--- DIRECTIONS FOR THIS TASK ---
Starting with the line that contains "Viewport: 1080px width, 675px" and ending with the last line of the listing, print each line exactly. Pictures stay out.

*** Opening of EXERCISE DATA ***

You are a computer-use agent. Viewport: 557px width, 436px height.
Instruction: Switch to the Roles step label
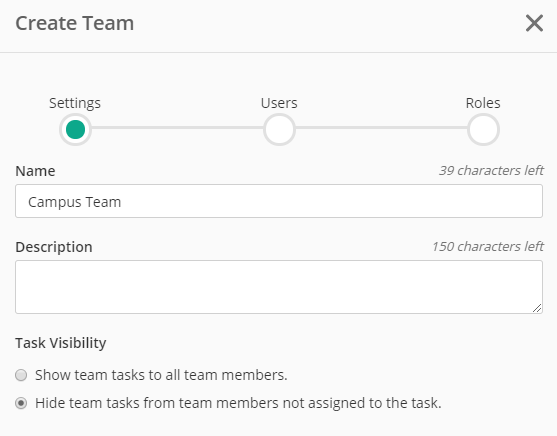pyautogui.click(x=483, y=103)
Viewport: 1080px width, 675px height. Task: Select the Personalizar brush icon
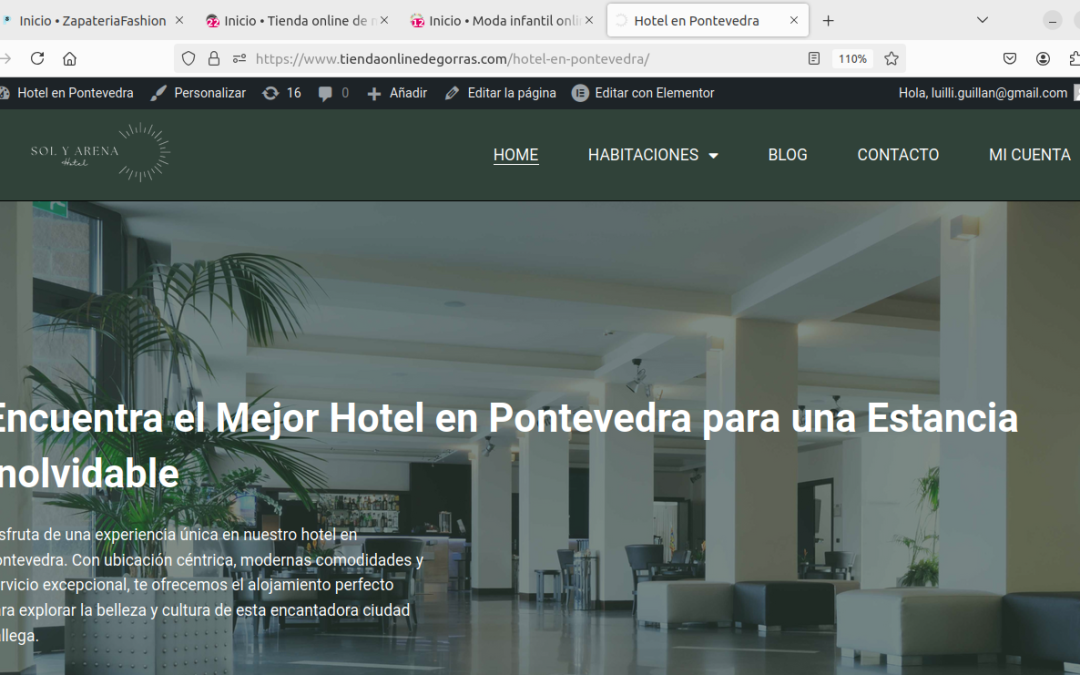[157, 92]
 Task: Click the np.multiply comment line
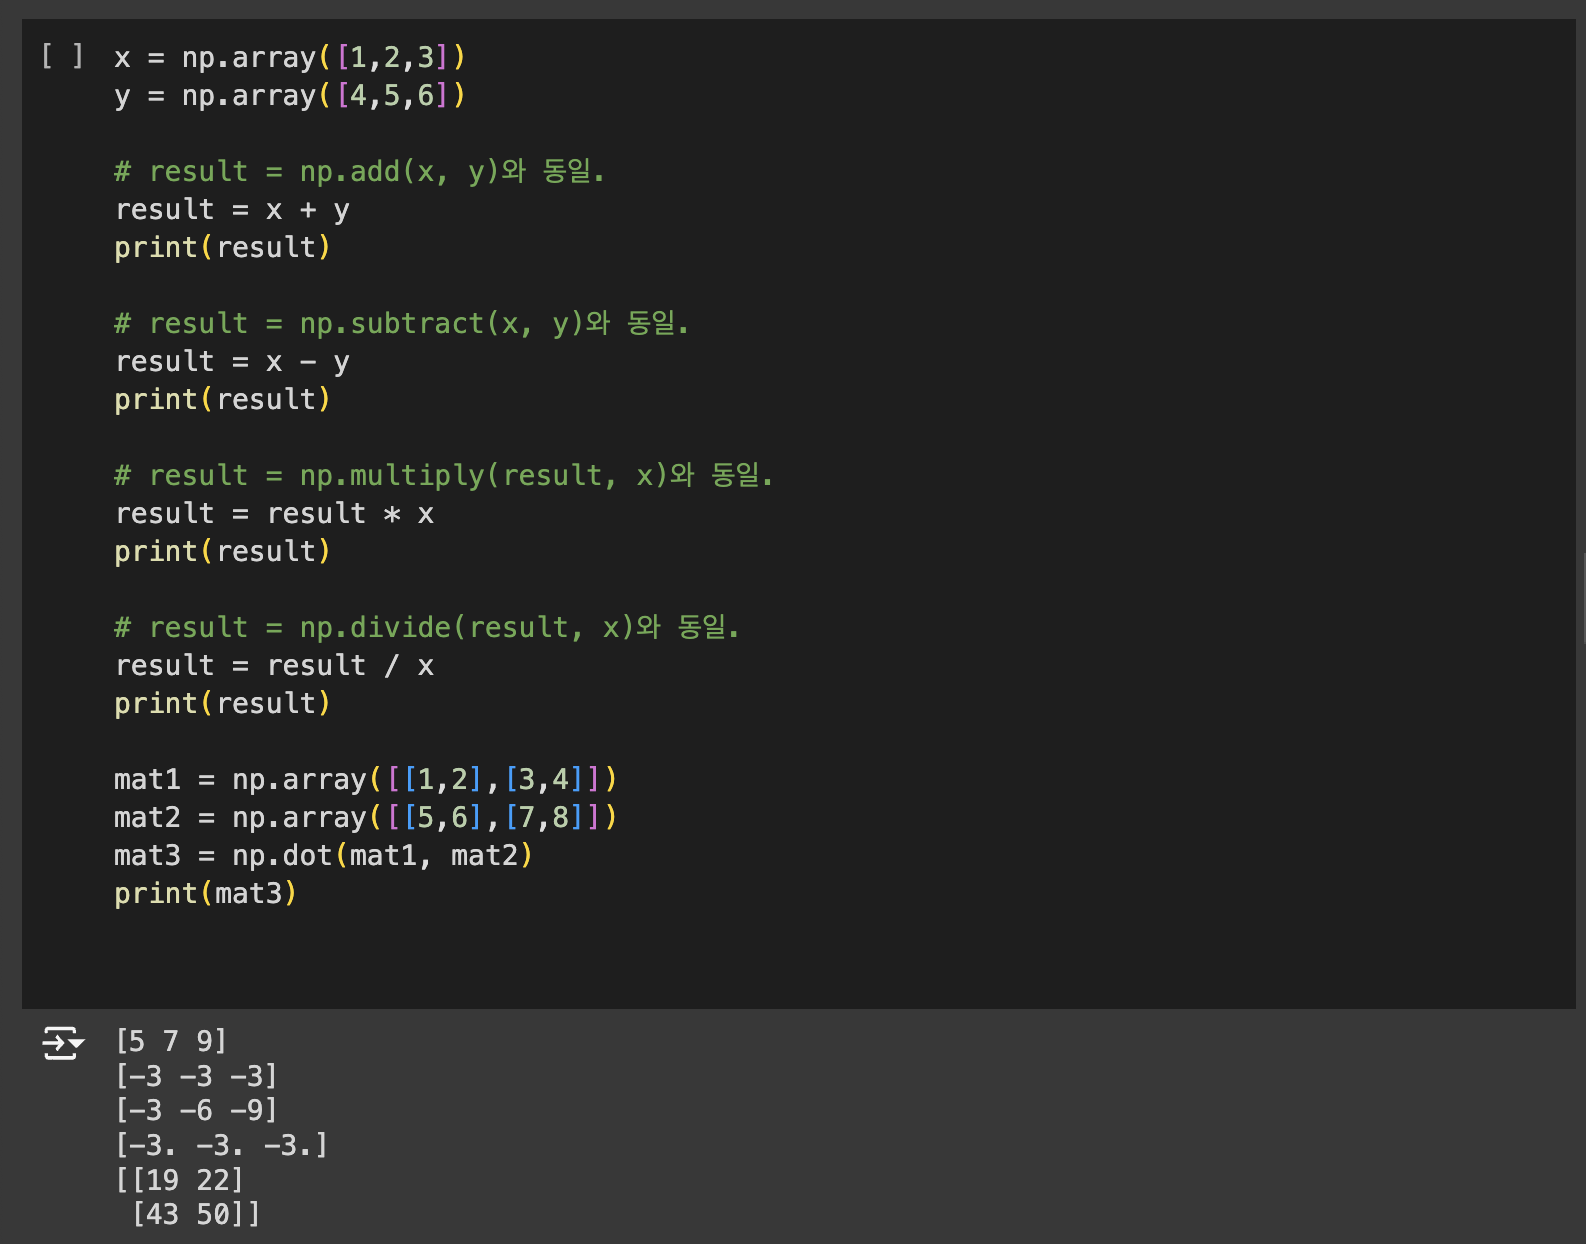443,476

*** Close of EXERCISE DATA ***

--- REPLY TO THE TASK ---
Viewport: 1080px width, 675px height. Task: Select the Personalizar brush icon
[157, 92]
 Task: Click the np.multiply comment line
443,476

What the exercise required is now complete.